--- PROVIDED DATA ---
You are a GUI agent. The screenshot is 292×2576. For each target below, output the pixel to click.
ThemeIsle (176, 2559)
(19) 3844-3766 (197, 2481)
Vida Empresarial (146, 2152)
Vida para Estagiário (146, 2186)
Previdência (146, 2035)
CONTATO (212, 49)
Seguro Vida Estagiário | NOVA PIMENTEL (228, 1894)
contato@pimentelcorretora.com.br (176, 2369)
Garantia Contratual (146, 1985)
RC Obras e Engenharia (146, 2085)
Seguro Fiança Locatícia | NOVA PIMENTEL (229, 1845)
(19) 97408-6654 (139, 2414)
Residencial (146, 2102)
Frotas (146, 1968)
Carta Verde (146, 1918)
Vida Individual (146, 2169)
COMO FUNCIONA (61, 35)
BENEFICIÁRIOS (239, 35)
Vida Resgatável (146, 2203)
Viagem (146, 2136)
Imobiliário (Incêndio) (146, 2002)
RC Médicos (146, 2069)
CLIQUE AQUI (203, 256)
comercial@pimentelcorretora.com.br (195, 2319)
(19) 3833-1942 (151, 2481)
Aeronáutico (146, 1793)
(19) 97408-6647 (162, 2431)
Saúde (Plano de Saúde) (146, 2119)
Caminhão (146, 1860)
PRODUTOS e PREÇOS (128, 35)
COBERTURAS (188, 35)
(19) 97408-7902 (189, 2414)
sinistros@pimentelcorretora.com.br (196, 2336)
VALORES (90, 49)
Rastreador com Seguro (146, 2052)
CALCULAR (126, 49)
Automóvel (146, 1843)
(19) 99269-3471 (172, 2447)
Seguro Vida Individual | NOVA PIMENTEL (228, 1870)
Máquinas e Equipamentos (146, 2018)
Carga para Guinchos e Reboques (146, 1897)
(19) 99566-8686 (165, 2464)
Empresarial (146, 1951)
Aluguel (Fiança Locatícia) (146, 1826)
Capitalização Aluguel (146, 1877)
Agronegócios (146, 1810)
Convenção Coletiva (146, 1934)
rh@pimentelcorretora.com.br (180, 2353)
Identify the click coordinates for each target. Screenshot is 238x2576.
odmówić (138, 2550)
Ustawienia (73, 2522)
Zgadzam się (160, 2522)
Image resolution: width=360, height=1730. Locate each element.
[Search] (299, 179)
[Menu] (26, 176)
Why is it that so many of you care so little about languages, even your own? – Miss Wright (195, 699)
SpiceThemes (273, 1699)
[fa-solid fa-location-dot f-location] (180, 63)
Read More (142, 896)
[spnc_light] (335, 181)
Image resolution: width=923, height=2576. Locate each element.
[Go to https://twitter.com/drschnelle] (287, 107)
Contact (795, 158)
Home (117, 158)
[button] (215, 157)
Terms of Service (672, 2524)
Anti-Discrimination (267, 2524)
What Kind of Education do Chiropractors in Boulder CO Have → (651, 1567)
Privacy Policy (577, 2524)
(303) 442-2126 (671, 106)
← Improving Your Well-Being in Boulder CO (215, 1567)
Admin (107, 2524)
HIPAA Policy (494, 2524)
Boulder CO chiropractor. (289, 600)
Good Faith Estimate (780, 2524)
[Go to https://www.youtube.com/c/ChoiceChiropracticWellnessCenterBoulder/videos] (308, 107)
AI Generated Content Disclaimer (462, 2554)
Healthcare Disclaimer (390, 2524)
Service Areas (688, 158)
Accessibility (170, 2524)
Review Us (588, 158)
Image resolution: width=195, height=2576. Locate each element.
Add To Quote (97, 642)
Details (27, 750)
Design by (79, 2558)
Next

--- ACTIVITY ---
Only the lines from the start of the data to the line holding "Zgadzam się (160, 2522)" are wanted; return them exactly, both ends included.

--- SOLUTION ---
You are a GUI agent. The screenshot is 292×2576. For each target below, output the pixel to click.
ThemeIsle (176, 2559)
(19) 3844-3766 (197, 2481)
Vida Empresarial (146, 2152)
Vida para Estagiário (146, 2186)
Previdência (146, 2035)
CONTATO (212, 49)
Seguro Vida Estagiário | NOVA PIMENTEL (228, 1894)
contato@pimentelcorretora.com.br (176, 2369)
Garantia Contratual (146, 1985)
RC Obras e Engenharia (146, 2085)
Seguro Fiança Locatícia | NOVA PIMENTEL (229, 1845)
(19) 97408-6654 (139, 2414)
Residencial (146, 2102)
Frotas (146, 1968)
Carta Verde (146, 1918)
Vida Individual (146, 2169)
COMO FUNCIONA (61, 35)
BENEFICIÁRIOS (239, 35)
Vida Resgatável (146, 2203)
Viagem (146, 2136)
Imobiliário (Incêndio) (146, 2002)
RC Médicos (146, 2069)
CLIQUE AQUI (203, 256)
comercial@pimentelcorretora.com.br (195, 2319)
(19) 3833-1942 (151, 2481)
Aeronáutico (146, 1793)
(19) 97408-6647 (162, 2431)
Saúde (Plano de Saúde) (146, 2119)
Caminhão (146, 1860)
PRODUTOS e PREÇOS (128, 35)
COBERTURAS (188, 35)
(19) 97408-7902 (189, 2414)
sinistros@pimentelcorretora.com.br (196, 2336)
VALORES (90, 49)
Rastreador com Seguro (146, 2052)
CALCULAR (126, 49)
Automóvel (146, 1843)
(19) 99269-3471 (172, 2447)
Seguro Vida Individual | NOVA PIMENTEL (228, 1870)
Máquinas e Equipamentos (146, 2018)
Carga para Guinchos e Reboques (146, 1897)
(19) 99566-8686 (165, 2464)
Empresarial (146, 1951)
Aluguel (Fiança Locatícia) (146, 1826)
Capitalização Aluguel (146, 1877)
Agronegócios (146, 1810)
Convenção Coletiva (146, 1934)
rh@pimentelcorretora.com.br (180, 2353)
Identify the click coordinates for each target. Screenshot is 238x2576.
odmówić (138, 2550)
Ustawienia (73, 2522)
Zgadzam się (160, 2522)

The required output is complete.